Saturday, December 29, 2012

"Mommy"

I watch a young woman in the blooming and I am amazed, nope that word doesn't even encapsulate it, I am truly in wonder.

I always beat myself up for not knowing how to conquer all of the battles of motherhood, after all this IS my second time around.  I always thought I would not make a good mother, my patience has not always held the best reputation.  I often thought that I would be too consumed in my grief over Trey that I could not give her all she deserves.

The truth is, with her my patience is pure, I am not the disciplinarian I thought I would be, I am the consoler, time-outs equal me walking away from a tantrum yet giving sweet cuddles when she calms down.  This child WANTS to spend time with me, WANTS to be held by me, WANTS to be silly with me, WANTS me to be her Mommy and I am ever present with her in every moment she is with me.  She listens to me, wants me to teach her, plays with me, finds comfort in me, she even pats on my shoulder when I should be patting on hers for soothing.

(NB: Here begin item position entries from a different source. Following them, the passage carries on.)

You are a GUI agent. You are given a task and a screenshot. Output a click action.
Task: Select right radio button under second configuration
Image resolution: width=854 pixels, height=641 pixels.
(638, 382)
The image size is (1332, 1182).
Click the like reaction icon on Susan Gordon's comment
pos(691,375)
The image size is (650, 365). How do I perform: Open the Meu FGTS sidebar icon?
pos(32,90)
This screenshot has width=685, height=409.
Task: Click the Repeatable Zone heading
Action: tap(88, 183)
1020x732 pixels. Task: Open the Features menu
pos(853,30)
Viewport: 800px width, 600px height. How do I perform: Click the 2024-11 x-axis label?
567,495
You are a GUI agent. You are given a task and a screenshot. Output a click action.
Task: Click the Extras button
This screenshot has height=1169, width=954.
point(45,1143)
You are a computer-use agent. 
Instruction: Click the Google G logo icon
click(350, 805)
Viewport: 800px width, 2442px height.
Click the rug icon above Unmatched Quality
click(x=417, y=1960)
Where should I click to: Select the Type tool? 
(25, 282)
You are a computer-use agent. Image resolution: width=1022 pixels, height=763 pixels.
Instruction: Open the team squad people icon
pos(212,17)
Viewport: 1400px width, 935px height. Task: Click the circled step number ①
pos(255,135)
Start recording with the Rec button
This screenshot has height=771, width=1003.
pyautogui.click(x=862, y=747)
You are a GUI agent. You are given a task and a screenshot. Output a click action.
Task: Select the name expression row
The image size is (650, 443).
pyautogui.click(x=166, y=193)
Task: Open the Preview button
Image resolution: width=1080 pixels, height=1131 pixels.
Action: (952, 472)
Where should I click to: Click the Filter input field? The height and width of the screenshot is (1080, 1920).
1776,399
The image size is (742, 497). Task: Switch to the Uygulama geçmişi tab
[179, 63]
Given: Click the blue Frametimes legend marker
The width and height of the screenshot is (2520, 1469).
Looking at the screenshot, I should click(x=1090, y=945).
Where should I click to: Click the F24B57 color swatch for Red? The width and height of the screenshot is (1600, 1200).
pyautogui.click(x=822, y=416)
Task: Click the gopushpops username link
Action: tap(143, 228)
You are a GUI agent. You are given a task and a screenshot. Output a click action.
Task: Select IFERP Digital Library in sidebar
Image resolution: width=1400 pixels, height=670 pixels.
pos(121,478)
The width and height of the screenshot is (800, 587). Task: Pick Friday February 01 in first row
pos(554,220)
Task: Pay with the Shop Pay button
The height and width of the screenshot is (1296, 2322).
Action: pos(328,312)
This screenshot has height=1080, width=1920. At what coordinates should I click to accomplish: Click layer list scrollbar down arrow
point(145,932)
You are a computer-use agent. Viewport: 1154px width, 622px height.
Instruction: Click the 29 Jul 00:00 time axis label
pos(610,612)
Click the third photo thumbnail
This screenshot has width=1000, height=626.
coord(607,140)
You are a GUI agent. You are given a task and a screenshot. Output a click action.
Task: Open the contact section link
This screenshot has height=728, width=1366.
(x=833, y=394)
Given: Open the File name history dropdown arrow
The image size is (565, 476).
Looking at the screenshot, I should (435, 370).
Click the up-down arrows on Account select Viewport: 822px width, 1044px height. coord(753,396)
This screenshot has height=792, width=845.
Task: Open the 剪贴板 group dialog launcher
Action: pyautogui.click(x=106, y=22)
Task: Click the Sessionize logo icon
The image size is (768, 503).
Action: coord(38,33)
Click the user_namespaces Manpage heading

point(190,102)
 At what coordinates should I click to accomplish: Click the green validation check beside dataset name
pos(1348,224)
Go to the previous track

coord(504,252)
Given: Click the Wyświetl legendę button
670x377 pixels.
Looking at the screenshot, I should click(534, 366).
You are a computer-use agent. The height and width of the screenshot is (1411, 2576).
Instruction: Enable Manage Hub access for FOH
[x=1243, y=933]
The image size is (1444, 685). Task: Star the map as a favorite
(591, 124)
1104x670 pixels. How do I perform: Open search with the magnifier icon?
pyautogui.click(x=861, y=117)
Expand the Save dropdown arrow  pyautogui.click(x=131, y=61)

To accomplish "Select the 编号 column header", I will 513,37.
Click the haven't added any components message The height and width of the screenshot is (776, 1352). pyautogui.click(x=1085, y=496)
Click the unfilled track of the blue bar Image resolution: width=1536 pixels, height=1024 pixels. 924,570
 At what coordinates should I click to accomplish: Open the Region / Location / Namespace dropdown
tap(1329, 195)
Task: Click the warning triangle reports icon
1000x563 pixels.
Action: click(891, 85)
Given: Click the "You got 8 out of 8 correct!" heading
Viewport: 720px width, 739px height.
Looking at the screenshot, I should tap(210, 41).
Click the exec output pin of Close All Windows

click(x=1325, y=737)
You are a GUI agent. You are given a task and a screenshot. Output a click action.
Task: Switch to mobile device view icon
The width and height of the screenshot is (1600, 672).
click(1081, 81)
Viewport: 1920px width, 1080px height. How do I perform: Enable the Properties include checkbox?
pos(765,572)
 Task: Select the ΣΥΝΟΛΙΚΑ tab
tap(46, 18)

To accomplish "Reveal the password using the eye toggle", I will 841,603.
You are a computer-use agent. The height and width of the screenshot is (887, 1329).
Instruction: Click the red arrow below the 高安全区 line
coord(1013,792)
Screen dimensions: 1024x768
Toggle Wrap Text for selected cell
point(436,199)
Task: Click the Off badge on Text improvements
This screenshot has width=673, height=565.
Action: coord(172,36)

She calls me "Mommy" and it's...well...it's life changing.

As she grows and learns I realize that I had a part in that although I think she is pretty perceptive on her own and her Daddy possesses most of the intelligence.  She has a kind heart, the kind of heart we all want to have.  Even at her worst, she is my inspiration.

I feel, as always, that Trey sent her to us knowing all that she could and will be and that it would fill our shattered hearts, he was right, he was spot on.

Only when I am alone with my thoughts does my regret and wanton nature creeps in.  I've always wanted all of these wonders with my first, it was never meant to be.  If anything, his precious life prepped me as a parent, however bittersweet that sounds, I experience it daily.

Regardless, Trey has left her in our charge, CHARGE...seems ironic but kismet as well.  I find joy and fulfillment in that responsibility, not because he expects it, but because I love my children.  Yes, I did not get the chance to watch Trey live as Lorelei does, I never would have anyway, I didn't want him to live that way.  Trey taught me that there is always love in the greatest of tragedies, love is ALWAYS the potential from pain.

So I watch my daughter thrive, learn, grow, become.  I revel in it not because of Trey, I would have done the same for him if given the chance.  I am simply humbled to experience the miracle that is the lives of my children, not matter the duration.

My mom always said I would make a good mother, I never believed her.  She was right, I gave my son freedom and I give my daughter all that a mother should give.  I can only give so much to Trey, but he has given me so much more than I can repay, so I focus on giving Lorelei the same life, love, nurturing and care that I give him.